> _Task to carry out_: Lay out the records from the line containing "OtisBrasil (106, 469)" through the end of the records as a Markdown table with columns "Row" and "Line", one numbered row per line. Omit blank lines and the pictures.

——————

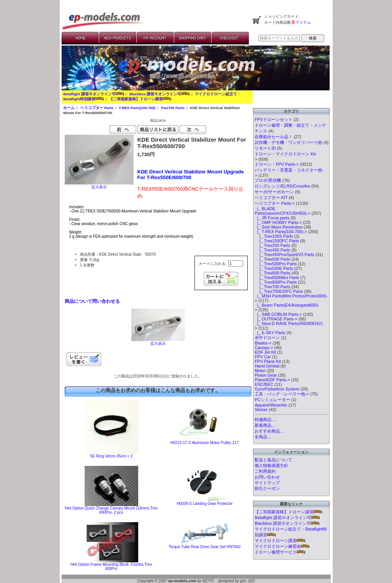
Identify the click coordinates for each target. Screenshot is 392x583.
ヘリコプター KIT (271, 198)
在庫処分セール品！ (273, 137)
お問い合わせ (267, 477)
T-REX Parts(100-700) (137, 108)
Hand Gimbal (267, 366)
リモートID (265, 148)
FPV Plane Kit (268, 361)
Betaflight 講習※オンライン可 (93, 94)
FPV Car (263, 357)
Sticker (261, 410)
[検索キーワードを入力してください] (279, 38)
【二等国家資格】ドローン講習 (140, 99)
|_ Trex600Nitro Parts (277, 278)
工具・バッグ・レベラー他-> (282, 394)
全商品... (263, 437)
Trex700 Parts (173, 108)
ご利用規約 (265, 471)
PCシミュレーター (272, 400)
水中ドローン (267, 338)
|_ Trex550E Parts (274, 268)
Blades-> (263, 343)
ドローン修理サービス (280, 552)
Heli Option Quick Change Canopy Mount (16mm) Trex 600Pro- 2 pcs (111, 510)
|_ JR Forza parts (272, 218)
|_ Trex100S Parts (274, 236)
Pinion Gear (266, 375)
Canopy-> (264, 348)
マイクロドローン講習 (280, 541)
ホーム (69, 108)
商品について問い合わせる (92, 301)
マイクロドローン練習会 (282, 546)
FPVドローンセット (273, 119)
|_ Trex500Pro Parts (276, 264)
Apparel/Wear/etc (271, 405)
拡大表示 (158, 341)
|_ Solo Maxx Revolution (278, 227)
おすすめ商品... (269, 431)
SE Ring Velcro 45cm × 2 (111, 456)
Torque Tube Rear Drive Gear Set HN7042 (204, 547)
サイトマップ (267, 483)
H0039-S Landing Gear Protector (204, 503)
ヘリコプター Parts (97, 108)
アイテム (303, 22)
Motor (260, 371)
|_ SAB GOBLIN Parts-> (278, 314)
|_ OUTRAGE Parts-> (276, 319)
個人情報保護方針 (271, 465)
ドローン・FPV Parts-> (276, 164)
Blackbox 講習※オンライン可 (159, 94)
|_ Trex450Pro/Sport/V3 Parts (284, 255)
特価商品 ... (265, 420)
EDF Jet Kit (265, 352)
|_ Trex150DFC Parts (276, 241)
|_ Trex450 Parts (272, 250)
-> (274, 203)
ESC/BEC (264, 384)
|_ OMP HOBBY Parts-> (278, 222)
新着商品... (265, 425)
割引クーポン (267, 488)
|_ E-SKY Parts (270, 333)
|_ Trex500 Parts (272, 259)
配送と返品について (273, 460)
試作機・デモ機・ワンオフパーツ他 (288, 142)
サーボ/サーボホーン (274, 192)
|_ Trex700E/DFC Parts (279, 291)
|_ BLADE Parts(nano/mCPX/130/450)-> (282, 211)
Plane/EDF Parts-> (272, 380)
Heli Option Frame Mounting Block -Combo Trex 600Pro (111, 567)
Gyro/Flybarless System (277, 389)
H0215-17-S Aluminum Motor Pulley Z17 (204, 443)
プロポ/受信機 (268, 180)
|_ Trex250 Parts (272, 245)
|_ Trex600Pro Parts (276, 282)
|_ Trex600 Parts (272, 273)
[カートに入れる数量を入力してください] (235, 263)
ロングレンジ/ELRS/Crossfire (282, 186)
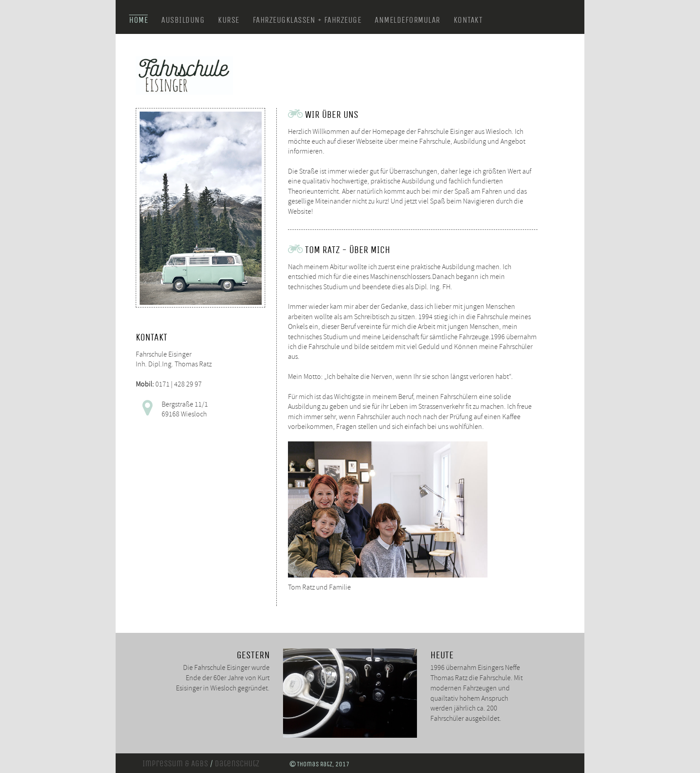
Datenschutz (237, 764)
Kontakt (468, 20)
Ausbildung (183, 20)
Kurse (229, 20)
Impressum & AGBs (175, 764)
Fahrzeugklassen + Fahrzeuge (307, 20)
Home (138, 20)
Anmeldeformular (407, 20)
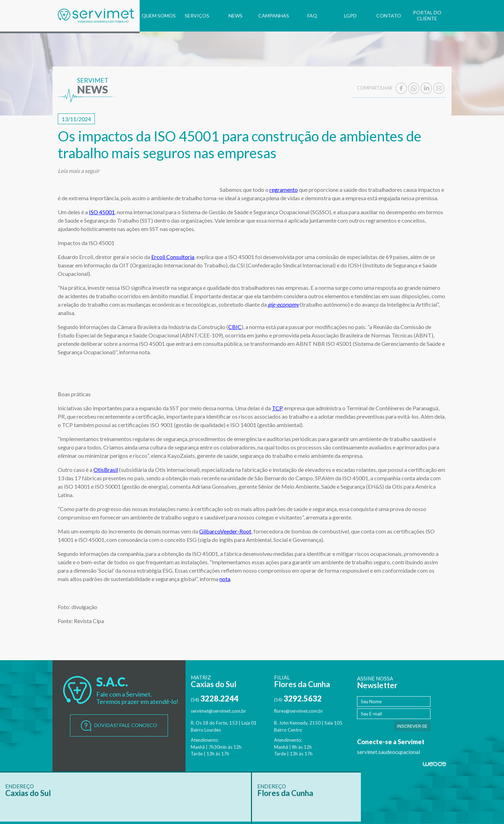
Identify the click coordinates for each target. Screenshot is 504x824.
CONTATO (388, 15)
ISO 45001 (102, 212)
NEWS (236, 15)
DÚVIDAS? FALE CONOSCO (119, 726)
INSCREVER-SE (412, 726)
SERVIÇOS (197, 15)
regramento (284, 189)
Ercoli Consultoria (173, 257)
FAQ (312, 15)
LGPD (350, 15)
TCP (277, 408)
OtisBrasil (106, 469)
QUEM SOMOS (159, 15)
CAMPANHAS (274, 15)
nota (225, 579)
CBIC (235, 327)
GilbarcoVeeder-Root (225, 531)
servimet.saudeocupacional (388, 752)
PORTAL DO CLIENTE (427, 15)
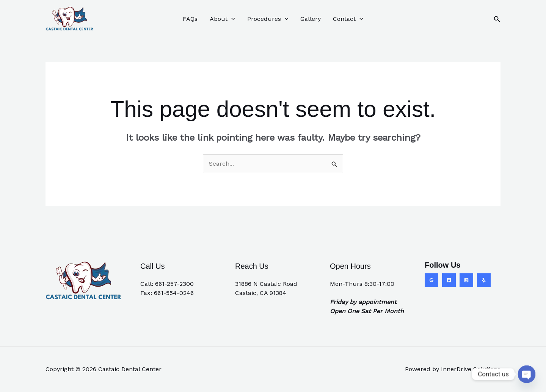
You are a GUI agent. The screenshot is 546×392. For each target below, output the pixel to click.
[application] (231, 19)
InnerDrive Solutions (471, 369)
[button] (497, 19)
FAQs (190, 19)
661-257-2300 (174, 284)
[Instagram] (466, 280)
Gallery (311, 19)
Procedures (268, 19)
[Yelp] (484, 280)
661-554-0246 (174, 293)
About (222, 19)
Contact (348, 19)
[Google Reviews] (431, 280)
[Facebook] (449, 280)
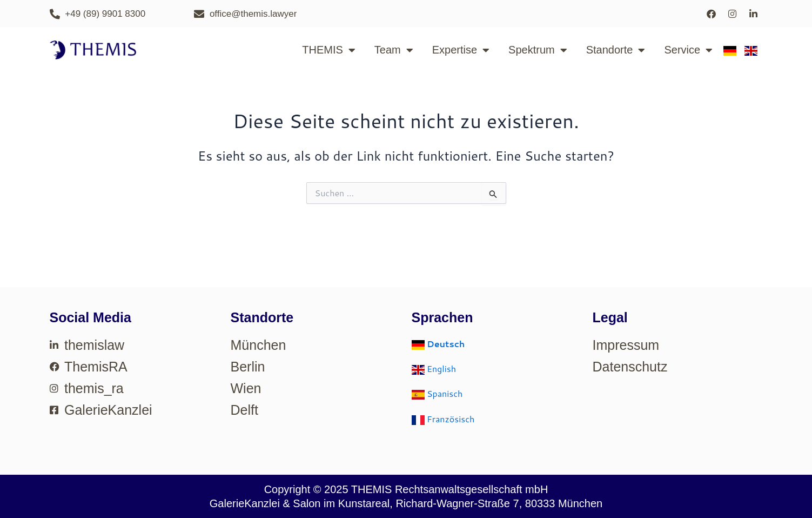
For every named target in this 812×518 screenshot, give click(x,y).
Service (688, 50)
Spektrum (538, 50)
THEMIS (328, 50)
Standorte (616, 50)
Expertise (461, 50)
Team (394, 50)
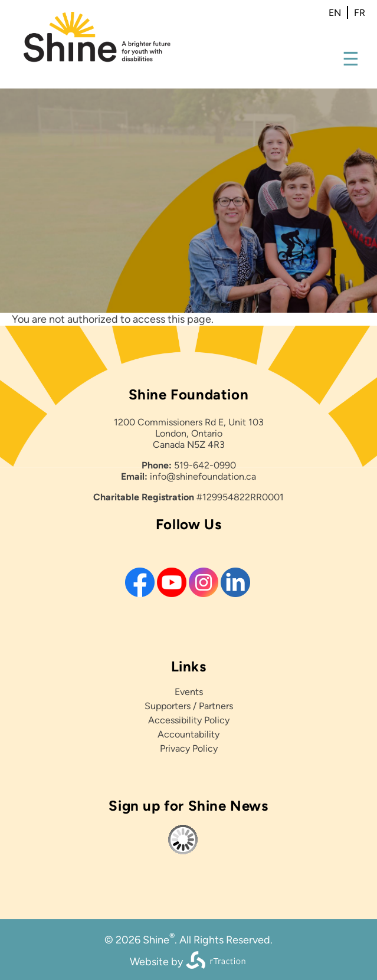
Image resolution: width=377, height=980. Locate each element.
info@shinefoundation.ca (203, 476)
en (335, 12)
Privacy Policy (189, 748)
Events (189, 691)
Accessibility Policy (189, 720)
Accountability (188, 734)
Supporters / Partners (189, 706)
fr (359, 12)
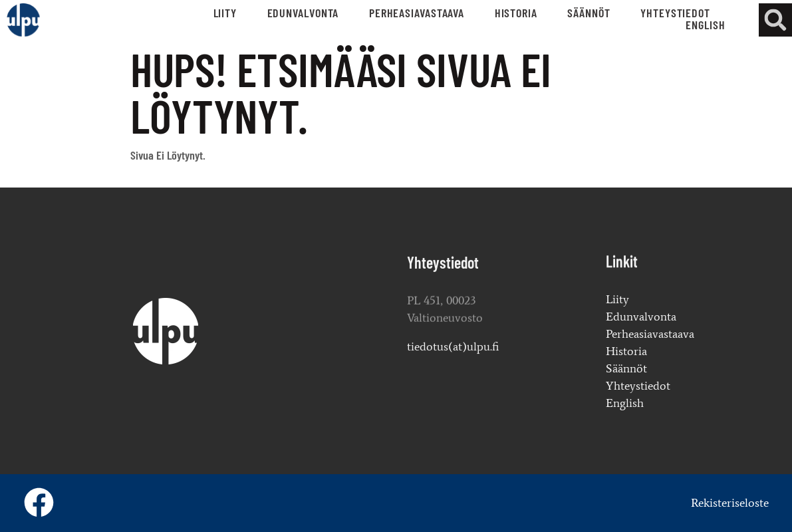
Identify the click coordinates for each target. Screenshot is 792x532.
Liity (225, 13)
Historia (516, 13)
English (705, 25)
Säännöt (589, 13)
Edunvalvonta (303, 13)
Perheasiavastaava (416, 13)
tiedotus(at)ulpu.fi (453, 348)
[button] (775, 19)
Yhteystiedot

——————

> _Exercise answer_:
| Row | Line |
|---|---|
| 1 | OtisBrasil (106, 469) |
| 2 | QUEM SOMOS (159, 15) |
| 3 | CAMPANHAS (274, 15) |
| 4 | nota (225, 579) |
| 5 | CBIC (235, 327) |
| 6 | GilbarcoVeeder-Root (225, 531) |
| 7 | servimet.saudeocupacional (388, 752) |
| 8 | PORTAL DO CLIENTE (427, 15) |
| 9 | You are a GUI agent. The screenshot is 546×392. For each target below, output the pixel to click. |
| 10 | [application] (231, 19) |
| 11 | InnerDrive Solutions (471, 369) |
| 12 | [button] (497, 19) |
| 13 | FAQs (190, 19) |
| 14 | 661-257-2300 (174, 284) |
| 15 | [Instagram] (466, 280) |
| 16 | Gallery (311, 19) |
| 17 | Procedures (268, 19) |
| 18 | [Yelp] (484, 280) |
| 19 | 661-554-0246 (174, 293) |
| 20 | About (222, 19) |
| 21 | Contact (348, 19) |
| 22 | [Google Reviews] (431, 280) |
| 23 | [Facebook] (449, 280) |
| 24 | For every named target in this 812×518 screenshot, give click(x,y). |
| 25 | Service (688, 50) |
| 26 | Spektrum (538, 50) |
| 27 | THEMIS (328, 50) |
| 28 | Standorte (616, 50) |
| 29 | Expertise (461, 50) |
| 30 | Team (394, 50) |
| 31 | Image resolution: width=377, height=980. Locate each element. |
| 32 | info@shinefoundation.ca (203, 476) |
| 33 | en (335, 12) |
| 34 | Privacy Policy (189, 748) |
| 35 | Events (189, 691) |
| 36 | Accessibility Policy (189, 720) |
| 37 | Accountability (188, 734) |
| 38 | Supporters / Partners (189, 706) |
| 39 | fr (359, 12) |
| 40 | Identify the click coordinates for each target. Screenshot is 792x532. |
| 41 | Liity (225, 13) |
| 42 | Historia (516, 13) |
| 43 | English (705, 25) |
| 44 | Säännöt (589, 13) |
| 45 | Edunvalvonta (303, 13) |
| 46 | Perheasiavastaava (416, 13) |
| 47 | tiedotus(at)ulpu.fi (453, 348) |
| 48 | [button] (775, 19) |
| 49 | Yhteystiedot |